◆ **What is needed**:
Among the lines below, list those containing the string "computer".

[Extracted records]
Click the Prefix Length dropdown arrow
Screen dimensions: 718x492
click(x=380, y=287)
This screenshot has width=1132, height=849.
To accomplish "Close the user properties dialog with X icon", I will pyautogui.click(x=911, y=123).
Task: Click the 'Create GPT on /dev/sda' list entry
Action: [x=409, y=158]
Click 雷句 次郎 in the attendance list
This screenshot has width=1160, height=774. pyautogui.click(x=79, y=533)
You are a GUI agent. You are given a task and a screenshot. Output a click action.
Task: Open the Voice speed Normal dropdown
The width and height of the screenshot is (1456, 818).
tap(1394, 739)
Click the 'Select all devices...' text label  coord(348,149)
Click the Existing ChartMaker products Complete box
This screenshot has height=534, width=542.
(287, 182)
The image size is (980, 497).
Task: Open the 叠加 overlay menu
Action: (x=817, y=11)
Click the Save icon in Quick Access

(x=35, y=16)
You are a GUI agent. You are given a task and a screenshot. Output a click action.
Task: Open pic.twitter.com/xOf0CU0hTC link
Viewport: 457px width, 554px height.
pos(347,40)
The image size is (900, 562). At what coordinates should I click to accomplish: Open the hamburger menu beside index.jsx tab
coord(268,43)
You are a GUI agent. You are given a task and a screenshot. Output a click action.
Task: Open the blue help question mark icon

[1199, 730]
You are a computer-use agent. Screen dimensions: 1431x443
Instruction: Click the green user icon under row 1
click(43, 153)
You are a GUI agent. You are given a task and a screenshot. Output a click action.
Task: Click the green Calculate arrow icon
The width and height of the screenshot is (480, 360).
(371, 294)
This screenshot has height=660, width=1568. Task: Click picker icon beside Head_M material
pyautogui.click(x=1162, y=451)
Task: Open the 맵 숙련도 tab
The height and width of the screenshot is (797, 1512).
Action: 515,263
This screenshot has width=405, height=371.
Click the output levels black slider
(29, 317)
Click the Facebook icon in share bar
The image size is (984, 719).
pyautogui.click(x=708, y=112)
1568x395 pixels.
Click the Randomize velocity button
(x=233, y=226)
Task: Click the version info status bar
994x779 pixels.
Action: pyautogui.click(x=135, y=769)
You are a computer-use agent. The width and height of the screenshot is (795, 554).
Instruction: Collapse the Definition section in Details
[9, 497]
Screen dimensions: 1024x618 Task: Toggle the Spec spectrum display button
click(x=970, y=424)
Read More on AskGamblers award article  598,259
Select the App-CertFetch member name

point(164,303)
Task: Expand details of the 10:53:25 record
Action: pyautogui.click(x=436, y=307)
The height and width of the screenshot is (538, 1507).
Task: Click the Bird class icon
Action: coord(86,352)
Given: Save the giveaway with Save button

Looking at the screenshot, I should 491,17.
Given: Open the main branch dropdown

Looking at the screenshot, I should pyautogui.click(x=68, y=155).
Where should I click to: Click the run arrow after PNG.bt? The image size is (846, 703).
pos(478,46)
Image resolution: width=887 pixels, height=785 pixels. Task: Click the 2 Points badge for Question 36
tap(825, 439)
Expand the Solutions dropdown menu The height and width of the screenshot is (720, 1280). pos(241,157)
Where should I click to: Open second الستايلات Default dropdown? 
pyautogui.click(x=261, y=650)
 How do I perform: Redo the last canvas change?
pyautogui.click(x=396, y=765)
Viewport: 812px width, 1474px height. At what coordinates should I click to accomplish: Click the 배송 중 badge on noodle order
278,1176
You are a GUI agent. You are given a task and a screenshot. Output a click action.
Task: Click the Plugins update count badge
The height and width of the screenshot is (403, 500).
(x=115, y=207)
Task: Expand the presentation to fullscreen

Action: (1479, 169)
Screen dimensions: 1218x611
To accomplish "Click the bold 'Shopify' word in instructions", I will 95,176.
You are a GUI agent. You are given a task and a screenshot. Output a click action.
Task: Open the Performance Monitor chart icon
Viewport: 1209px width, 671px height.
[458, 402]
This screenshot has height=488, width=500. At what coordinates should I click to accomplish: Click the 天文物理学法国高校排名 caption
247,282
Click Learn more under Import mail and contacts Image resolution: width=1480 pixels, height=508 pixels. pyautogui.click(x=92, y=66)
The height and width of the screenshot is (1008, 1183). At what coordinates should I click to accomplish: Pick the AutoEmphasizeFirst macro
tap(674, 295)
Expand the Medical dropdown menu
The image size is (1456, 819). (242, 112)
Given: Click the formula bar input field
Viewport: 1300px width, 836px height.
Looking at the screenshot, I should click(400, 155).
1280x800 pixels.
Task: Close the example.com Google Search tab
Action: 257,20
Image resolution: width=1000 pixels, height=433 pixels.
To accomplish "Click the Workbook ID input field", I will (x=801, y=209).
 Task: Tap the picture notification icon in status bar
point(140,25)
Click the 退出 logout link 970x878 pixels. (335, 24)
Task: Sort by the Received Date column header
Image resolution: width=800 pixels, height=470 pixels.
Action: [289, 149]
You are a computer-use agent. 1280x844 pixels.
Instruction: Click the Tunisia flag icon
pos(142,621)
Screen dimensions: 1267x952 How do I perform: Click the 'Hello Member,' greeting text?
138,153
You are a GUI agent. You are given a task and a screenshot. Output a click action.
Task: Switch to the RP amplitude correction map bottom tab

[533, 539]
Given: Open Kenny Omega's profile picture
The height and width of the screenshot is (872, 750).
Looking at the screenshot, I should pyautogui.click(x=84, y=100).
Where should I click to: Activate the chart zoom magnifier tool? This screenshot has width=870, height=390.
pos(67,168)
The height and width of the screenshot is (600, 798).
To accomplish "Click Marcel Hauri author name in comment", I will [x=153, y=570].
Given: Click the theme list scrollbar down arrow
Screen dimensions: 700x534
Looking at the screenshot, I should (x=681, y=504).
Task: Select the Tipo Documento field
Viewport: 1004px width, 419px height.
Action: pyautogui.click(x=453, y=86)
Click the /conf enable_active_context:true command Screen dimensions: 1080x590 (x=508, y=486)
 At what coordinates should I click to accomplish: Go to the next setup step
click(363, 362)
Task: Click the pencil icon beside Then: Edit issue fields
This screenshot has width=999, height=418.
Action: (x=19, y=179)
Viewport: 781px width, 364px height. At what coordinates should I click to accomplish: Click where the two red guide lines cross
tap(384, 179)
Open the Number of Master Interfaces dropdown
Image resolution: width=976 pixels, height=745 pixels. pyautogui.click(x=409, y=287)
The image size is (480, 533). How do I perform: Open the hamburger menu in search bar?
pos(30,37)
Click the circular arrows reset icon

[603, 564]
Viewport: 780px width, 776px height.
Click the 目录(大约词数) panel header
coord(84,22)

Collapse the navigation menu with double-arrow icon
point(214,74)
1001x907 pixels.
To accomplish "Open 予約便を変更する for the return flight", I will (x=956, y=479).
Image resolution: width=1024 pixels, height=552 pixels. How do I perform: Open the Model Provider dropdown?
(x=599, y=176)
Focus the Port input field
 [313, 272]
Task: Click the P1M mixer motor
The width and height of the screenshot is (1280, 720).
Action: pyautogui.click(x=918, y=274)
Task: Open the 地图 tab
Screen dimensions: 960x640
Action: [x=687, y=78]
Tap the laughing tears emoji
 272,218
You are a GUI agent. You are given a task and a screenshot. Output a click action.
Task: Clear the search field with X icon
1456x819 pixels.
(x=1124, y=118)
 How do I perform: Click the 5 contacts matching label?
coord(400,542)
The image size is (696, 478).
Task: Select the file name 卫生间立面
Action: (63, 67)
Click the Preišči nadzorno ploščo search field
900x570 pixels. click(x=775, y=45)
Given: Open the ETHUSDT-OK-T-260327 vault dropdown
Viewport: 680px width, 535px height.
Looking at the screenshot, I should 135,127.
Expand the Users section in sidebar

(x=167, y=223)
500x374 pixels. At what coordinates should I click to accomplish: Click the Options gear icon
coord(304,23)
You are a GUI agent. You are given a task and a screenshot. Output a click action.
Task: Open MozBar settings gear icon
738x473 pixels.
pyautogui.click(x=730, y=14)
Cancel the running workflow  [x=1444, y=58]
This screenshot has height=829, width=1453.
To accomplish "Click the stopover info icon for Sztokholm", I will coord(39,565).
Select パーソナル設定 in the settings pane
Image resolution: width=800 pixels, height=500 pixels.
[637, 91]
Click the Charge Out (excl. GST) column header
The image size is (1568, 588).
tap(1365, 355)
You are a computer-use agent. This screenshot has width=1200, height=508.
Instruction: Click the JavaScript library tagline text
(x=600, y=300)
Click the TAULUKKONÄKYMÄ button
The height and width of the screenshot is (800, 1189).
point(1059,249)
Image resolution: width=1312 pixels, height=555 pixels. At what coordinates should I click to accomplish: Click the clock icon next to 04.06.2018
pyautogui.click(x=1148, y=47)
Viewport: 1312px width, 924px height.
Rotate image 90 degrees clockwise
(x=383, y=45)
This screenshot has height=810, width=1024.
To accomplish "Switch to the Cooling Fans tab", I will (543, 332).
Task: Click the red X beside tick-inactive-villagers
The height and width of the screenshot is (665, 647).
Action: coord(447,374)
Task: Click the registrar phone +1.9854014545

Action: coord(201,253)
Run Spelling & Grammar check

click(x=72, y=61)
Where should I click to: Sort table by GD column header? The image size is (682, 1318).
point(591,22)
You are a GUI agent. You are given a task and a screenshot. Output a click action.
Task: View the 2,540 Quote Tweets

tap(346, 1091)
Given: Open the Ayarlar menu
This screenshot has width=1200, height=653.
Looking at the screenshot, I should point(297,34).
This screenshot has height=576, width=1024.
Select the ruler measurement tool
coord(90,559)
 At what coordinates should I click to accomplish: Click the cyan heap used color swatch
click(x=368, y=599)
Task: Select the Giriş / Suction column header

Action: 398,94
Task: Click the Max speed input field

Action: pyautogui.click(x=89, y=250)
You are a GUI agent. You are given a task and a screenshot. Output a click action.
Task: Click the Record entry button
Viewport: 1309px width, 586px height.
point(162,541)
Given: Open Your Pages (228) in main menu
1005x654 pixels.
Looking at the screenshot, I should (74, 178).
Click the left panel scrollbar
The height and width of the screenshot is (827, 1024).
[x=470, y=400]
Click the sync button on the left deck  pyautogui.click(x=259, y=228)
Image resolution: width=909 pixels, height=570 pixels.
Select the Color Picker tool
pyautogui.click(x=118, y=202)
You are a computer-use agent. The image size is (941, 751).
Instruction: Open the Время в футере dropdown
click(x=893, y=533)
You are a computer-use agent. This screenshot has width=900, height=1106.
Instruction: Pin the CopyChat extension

◆ **Answer area**:
You are a computer-use agent. Screen dimensions: 1431x443
You are a computer-use agent. The width and height of the screenshot is (795, 554).
You are a computer-use agent. 1280x844 pixels.
You are a computer-use agent. This screenshot has width=1200, height=508.
You are a computer-use agent. The image size is (941, 751).
You are a computer-use agent. This screenshot has width=900, height=1106.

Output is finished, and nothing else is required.